### Exercise objective
Copy out the rows word for word, from the very first line through the line that contains "Looking at the image, I should click on (779, 254).", including that line.

### Collected data
_ _ _ _
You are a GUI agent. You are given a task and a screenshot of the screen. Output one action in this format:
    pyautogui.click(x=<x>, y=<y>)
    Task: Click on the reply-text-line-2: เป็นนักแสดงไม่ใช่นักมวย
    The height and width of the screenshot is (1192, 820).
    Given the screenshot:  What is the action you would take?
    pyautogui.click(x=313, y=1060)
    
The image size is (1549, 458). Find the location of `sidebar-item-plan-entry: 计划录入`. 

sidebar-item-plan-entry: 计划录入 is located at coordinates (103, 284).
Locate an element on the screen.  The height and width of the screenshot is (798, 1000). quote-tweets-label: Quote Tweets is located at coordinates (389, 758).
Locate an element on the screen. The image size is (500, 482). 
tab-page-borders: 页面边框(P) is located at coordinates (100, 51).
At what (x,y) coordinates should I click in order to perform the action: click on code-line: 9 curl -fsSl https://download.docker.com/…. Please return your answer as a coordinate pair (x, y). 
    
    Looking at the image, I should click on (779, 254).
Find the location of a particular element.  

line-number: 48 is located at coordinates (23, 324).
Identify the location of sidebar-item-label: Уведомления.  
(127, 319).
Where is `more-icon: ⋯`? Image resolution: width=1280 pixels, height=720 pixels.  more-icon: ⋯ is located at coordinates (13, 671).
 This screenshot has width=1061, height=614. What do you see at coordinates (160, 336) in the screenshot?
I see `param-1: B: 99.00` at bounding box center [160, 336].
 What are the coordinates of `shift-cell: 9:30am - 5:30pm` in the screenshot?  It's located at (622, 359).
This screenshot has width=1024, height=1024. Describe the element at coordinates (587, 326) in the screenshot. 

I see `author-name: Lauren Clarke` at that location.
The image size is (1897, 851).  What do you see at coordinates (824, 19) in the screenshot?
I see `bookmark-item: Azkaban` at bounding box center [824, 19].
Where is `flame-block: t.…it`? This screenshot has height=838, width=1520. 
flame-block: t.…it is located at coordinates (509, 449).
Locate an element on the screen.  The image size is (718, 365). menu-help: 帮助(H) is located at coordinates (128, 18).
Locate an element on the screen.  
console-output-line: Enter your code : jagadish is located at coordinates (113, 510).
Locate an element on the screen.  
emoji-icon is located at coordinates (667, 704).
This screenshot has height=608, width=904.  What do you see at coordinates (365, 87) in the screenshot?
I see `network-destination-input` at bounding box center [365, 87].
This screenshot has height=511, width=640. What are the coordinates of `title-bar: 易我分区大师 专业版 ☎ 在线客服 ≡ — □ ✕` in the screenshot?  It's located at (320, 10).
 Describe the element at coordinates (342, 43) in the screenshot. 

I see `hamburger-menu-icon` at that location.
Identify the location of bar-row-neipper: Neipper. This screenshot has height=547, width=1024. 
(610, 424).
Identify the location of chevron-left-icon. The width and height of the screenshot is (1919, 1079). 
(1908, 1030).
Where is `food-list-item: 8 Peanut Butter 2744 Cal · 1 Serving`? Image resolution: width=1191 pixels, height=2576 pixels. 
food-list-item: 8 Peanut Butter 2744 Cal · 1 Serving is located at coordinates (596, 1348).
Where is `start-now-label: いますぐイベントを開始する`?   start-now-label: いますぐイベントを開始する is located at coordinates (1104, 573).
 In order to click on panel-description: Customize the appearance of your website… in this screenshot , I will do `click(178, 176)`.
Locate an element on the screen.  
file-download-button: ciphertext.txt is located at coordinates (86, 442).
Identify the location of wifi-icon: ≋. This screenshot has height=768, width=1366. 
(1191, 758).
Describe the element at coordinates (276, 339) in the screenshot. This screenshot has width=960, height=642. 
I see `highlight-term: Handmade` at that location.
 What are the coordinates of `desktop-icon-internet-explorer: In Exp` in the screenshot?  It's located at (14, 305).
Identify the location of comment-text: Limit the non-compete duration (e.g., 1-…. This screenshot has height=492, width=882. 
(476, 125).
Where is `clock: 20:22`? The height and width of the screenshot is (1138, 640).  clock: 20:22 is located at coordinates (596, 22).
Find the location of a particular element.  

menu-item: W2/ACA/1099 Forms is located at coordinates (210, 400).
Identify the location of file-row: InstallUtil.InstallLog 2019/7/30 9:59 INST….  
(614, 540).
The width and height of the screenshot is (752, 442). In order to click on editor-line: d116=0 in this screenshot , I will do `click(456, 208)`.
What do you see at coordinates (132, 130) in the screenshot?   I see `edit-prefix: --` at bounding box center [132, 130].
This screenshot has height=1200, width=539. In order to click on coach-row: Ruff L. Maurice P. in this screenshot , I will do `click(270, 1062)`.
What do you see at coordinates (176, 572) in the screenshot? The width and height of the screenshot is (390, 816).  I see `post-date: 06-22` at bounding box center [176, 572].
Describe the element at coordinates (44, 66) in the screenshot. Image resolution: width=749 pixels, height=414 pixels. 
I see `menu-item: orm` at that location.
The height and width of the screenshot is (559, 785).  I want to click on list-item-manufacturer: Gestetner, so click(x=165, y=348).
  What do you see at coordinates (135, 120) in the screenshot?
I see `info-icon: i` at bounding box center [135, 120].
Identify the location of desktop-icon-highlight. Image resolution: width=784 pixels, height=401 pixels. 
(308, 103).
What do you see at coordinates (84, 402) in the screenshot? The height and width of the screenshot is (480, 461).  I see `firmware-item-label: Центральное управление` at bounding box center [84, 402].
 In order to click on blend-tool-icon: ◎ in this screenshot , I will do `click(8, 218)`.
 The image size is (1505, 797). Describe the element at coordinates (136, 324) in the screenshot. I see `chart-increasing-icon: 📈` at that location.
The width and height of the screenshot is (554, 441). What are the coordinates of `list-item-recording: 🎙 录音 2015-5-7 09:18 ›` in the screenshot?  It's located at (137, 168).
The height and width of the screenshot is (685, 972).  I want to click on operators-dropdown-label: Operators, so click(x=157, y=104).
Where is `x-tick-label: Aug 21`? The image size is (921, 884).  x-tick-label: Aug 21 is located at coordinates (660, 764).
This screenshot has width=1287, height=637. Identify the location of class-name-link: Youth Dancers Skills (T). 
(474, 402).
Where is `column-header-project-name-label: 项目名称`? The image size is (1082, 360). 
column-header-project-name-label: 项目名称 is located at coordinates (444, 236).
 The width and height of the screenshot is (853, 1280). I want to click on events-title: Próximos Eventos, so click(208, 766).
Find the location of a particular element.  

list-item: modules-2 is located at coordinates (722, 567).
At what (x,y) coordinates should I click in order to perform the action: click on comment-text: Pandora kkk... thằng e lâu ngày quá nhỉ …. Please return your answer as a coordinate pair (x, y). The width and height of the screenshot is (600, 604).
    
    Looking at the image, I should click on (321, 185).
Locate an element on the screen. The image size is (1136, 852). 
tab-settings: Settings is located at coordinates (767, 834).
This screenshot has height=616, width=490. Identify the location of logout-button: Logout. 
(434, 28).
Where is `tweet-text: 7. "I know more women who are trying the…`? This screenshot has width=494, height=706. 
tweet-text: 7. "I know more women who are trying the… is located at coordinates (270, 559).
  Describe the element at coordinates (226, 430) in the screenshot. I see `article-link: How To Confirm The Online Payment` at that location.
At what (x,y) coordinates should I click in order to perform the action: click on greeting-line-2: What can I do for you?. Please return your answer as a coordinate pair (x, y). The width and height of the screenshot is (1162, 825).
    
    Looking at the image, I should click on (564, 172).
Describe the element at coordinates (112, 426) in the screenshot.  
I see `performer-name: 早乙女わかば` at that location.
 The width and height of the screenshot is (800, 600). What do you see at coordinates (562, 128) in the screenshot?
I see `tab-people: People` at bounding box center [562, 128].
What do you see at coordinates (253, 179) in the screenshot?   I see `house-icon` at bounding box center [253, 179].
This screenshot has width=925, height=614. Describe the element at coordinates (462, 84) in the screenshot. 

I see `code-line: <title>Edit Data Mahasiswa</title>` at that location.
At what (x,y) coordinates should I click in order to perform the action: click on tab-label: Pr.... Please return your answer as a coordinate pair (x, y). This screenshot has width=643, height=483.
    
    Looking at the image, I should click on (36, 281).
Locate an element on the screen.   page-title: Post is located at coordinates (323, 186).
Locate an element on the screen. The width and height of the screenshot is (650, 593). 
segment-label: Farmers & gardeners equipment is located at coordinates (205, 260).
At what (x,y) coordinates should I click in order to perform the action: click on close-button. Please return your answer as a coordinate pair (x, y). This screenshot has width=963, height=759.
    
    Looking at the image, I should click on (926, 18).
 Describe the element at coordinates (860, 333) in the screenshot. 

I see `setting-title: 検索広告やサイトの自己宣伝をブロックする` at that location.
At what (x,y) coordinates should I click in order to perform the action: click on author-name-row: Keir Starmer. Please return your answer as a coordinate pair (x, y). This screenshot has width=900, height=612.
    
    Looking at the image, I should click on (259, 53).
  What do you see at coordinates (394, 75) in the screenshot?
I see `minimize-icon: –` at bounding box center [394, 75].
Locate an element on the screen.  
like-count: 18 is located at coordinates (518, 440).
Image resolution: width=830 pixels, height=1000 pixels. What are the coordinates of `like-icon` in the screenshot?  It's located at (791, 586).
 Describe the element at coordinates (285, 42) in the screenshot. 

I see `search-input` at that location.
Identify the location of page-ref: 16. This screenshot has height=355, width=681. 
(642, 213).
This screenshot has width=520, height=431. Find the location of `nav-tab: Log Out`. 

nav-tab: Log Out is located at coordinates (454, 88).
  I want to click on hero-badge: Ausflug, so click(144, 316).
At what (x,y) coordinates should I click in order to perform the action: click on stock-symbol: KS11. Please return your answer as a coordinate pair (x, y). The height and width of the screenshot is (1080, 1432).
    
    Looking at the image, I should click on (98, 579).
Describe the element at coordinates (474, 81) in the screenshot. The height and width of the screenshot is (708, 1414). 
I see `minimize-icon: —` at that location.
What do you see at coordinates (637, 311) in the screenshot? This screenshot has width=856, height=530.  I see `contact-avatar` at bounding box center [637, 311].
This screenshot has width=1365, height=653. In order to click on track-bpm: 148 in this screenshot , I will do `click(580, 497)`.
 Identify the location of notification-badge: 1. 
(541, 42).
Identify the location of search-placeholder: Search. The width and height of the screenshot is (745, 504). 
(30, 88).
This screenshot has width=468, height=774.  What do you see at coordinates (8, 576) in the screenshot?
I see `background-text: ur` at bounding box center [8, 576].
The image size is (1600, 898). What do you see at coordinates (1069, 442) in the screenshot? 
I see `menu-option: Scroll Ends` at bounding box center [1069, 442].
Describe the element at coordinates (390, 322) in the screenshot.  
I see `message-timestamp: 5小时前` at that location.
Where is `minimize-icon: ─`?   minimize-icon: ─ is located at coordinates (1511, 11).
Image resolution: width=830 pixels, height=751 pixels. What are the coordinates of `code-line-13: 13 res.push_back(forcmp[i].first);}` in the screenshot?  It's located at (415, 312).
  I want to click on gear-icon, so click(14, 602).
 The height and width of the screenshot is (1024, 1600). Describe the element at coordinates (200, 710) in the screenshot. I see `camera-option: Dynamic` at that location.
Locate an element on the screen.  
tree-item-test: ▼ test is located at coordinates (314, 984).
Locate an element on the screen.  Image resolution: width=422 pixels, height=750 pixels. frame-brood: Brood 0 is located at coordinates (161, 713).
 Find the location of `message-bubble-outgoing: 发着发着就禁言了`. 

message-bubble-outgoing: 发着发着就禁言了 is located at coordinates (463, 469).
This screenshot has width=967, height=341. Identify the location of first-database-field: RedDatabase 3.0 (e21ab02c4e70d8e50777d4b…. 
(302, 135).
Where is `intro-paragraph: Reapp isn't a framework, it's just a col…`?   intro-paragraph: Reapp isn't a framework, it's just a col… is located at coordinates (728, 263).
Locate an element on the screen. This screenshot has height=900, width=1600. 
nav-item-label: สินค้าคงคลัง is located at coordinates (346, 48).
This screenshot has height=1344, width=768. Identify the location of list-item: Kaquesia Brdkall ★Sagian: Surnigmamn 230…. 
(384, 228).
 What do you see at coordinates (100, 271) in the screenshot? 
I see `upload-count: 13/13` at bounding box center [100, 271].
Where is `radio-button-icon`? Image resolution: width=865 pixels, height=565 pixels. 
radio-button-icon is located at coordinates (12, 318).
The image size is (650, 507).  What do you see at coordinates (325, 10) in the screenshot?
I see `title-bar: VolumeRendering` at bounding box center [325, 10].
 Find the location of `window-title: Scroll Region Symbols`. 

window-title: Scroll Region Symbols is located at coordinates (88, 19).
_ _ _ _
### Answer for the task
You are a GUI agent. You are given a task and a screenshot of the screen. Output one action in this format:
    pyautogui.click(x=<x>, y=<y>)
    Task: Click on the reply-text-line-2: เป็นนักแสดงไม่ใช่นักมวย
    The height and width of the screenshot is (1192, 820).
    Given the screenshot:  What is the action you would take?
    pyautogui.click(x=313, y=1060)
    
The image size is (1549, 458). Find the location of `sidebar-item-plan-entry: 计划录入`. 

sidebar-item-plan-entry: 计划录入 is located at coordinates (103, 284).
Locate an element on the screen.  The height and width of the screenshot is (798, 1000). quote-tweets-label: Quote Tweets is located at coordinates (389, 758).
Locate an element on the screen. The image size is (500, 482). 
tab-page-borders: 页面边框(P) is located at coordinates (100, 51).
At what (x,y) coordinates should I click in order to perform the action: click on code-line: 9 curl -fsSl https://download.docker.com/…. Please return your answer as a coordinate pair (x, y). 
    
    Looking at the image, I should click on (779, 254).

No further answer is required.